■ Given task A
Pull out every line of the records that contains the string "Viewport".

■ Text segment
•••••

Top 5 Myths of Video Marketing That Small Businesses Fall For

Top 5 Myths of Video Marketing That Small Businesses Fall For

Businesses know they need to do more video marketing, but there is so much conflicting information about what you need to do, when you need to do it and how often!

These are the top 5 myths of video marketing that small businesses fall for.

Myth 1: Online videos are commercials

If your videos are commercials…you’re doing it wrong. Very wrong. 57% of Americans skip ads. (Marketing Week). People only watch 5.5 seconds of a 15-second ad before skipping, with this figure jumping to 7.4 seconds for a 30-second ad. That might sound like a long enough time, but there are two things to think about here.

First, they’re skipping your video. Maybe you paid for a Facebook ad, or you invested time in shooting your video. Five seconds and they’re gone. You didn’t even get to your pitch yet!

Second, skips don’t convert to sales. People hate being sold to. Even when they are online looking for reviews or your content.

Instead, develop your videos as promotional tools that tell stories. If you have products, create stories that show the benefits. Too many people get stuck in the box of creating an elevator pitch. They tell you how many buttons they have, what colors are available… but miss the why. People couldn’t care less about the features. They want to know why your product affects their life.

•••••

■ Given task B
Using the video marketing myths article, state yes or no for whether each statement agrees with it, and quote its deciding words: (i) 57% of Americans skip ads; (ii) people watch 7.4 seconds of a 15-second ad before skipping; (iii) people care most about a product's features.

•••••

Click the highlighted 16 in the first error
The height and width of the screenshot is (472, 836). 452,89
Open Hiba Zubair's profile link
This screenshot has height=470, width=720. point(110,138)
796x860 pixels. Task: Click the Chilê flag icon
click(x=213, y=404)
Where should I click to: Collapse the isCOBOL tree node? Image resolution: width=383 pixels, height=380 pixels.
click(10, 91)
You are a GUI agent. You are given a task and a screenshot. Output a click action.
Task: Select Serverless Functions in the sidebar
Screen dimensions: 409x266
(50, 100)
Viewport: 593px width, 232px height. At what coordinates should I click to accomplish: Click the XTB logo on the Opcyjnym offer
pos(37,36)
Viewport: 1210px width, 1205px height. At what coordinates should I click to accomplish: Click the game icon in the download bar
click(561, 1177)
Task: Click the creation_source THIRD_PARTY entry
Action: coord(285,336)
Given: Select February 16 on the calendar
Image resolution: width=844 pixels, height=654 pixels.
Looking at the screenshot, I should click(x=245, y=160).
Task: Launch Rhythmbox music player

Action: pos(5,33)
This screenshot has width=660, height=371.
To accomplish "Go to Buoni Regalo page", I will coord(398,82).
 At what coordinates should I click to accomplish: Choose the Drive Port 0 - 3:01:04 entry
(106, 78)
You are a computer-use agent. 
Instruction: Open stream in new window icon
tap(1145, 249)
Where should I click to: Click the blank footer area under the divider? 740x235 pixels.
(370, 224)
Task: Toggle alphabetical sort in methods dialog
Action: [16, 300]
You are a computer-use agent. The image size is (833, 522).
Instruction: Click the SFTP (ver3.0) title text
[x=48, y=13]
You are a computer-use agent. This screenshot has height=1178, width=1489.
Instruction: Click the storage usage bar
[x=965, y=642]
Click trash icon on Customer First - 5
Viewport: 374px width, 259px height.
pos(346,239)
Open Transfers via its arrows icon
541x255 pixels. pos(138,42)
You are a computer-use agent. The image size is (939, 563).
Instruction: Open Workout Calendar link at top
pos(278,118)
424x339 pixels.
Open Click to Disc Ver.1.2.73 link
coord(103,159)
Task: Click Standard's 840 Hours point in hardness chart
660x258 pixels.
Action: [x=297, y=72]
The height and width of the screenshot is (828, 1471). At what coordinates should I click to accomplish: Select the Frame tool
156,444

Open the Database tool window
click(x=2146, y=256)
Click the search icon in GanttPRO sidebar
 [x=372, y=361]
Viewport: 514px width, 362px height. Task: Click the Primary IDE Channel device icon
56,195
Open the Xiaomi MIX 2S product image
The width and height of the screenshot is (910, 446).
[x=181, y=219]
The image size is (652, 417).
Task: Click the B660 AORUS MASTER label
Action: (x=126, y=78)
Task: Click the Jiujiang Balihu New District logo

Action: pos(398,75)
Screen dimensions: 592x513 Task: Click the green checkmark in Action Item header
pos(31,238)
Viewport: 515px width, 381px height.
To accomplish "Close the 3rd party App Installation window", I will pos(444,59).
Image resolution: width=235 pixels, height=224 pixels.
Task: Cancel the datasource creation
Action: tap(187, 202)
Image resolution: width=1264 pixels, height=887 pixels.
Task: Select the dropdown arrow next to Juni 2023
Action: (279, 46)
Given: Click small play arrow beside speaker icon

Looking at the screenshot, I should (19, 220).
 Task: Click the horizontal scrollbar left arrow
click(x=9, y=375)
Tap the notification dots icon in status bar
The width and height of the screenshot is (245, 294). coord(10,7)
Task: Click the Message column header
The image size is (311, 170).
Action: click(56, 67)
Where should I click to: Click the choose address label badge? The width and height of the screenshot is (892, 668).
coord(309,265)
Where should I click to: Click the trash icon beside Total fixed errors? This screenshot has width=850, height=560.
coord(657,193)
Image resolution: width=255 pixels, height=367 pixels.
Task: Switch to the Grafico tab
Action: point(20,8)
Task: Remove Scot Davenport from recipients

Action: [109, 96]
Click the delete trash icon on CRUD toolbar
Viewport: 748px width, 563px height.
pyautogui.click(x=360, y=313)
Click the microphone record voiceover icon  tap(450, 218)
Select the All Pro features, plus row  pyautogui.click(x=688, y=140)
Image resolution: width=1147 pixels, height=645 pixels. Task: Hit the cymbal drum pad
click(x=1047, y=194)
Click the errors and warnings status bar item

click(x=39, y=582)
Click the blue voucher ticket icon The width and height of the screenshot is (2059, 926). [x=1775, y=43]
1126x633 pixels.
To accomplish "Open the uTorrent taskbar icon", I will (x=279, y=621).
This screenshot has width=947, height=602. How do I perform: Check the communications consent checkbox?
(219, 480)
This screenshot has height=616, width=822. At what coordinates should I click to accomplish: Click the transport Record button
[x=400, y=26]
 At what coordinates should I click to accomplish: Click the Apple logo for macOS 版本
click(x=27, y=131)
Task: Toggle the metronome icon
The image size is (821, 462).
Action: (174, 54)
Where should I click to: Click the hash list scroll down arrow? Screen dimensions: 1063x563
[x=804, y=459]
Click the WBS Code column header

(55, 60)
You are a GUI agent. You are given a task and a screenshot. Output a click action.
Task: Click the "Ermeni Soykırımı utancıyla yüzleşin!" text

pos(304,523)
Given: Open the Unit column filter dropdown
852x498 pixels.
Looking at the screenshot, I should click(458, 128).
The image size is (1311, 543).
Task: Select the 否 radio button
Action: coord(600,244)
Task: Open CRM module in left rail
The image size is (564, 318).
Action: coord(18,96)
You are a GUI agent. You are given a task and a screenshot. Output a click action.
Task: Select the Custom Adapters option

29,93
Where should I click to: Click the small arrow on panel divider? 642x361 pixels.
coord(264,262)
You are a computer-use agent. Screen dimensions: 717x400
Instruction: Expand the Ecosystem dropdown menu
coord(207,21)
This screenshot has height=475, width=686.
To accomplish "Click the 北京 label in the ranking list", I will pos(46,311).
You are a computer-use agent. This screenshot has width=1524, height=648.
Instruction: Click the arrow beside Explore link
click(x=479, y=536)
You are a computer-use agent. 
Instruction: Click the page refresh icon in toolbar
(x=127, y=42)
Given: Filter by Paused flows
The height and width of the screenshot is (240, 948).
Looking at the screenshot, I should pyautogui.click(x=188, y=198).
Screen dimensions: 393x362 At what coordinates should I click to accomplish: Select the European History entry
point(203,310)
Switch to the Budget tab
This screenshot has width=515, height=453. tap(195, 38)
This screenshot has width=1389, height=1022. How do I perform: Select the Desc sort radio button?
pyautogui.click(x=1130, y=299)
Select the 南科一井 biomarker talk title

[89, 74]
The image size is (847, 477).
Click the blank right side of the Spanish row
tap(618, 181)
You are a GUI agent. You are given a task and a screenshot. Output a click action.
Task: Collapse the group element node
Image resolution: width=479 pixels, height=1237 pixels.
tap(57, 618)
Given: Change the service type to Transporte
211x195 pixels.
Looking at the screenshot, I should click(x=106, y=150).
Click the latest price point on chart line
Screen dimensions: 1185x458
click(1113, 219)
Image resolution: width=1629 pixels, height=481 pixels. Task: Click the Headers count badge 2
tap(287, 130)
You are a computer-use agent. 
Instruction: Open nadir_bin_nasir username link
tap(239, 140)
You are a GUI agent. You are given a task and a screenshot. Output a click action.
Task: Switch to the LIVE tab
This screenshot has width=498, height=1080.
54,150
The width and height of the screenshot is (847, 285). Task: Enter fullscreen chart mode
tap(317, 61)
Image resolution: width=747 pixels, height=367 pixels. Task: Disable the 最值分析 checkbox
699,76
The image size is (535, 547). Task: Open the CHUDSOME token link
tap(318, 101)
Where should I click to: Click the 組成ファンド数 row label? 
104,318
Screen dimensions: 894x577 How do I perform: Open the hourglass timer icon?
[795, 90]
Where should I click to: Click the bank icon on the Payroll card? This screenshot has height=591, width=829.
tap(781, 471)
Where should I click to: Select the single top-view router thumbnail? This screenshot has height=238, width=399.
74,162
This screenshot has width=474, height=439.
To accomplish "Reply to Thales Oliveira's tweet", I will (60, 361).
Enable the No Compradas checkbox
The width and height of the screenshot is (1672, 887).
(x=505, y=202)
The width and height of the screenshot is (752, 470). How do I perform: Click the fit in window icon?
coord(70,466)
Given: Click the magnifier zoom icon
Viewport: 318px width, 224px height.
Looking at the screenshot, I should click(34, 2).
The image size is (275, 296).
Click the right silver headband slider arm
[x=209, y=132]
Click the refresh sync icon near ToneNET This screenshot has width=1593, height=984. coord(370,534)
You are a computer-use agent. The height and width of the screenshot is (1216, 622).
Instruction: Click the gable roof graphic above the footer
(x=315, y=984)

•••••

■ Written answer A
Viewport: 593px width, 232px height. At what coordinates should I click to accomplish: Click the XTB logo on the Opcyjnym offer
Viewport: 1210px width, 1205px height. At what coordinates should I click to accomplish: Click the game icon in the download bar
Viewport: 374px width, 259px height.
Viewport: 514px width, 362px height. Task: Click the Primary IDE Channel device icon
Viewport: 515px width, 381px height.
Viewport: 748px width, 563px height.
Viewport: 318px width, 224px height.

■ Written answer B
(i) Yes: "57% of Americans skip ads."
(ii) No: "People only watch 5.5 seconds of a 15-second ad before skipping"
(iii) No: "People couldn’t care less about the features."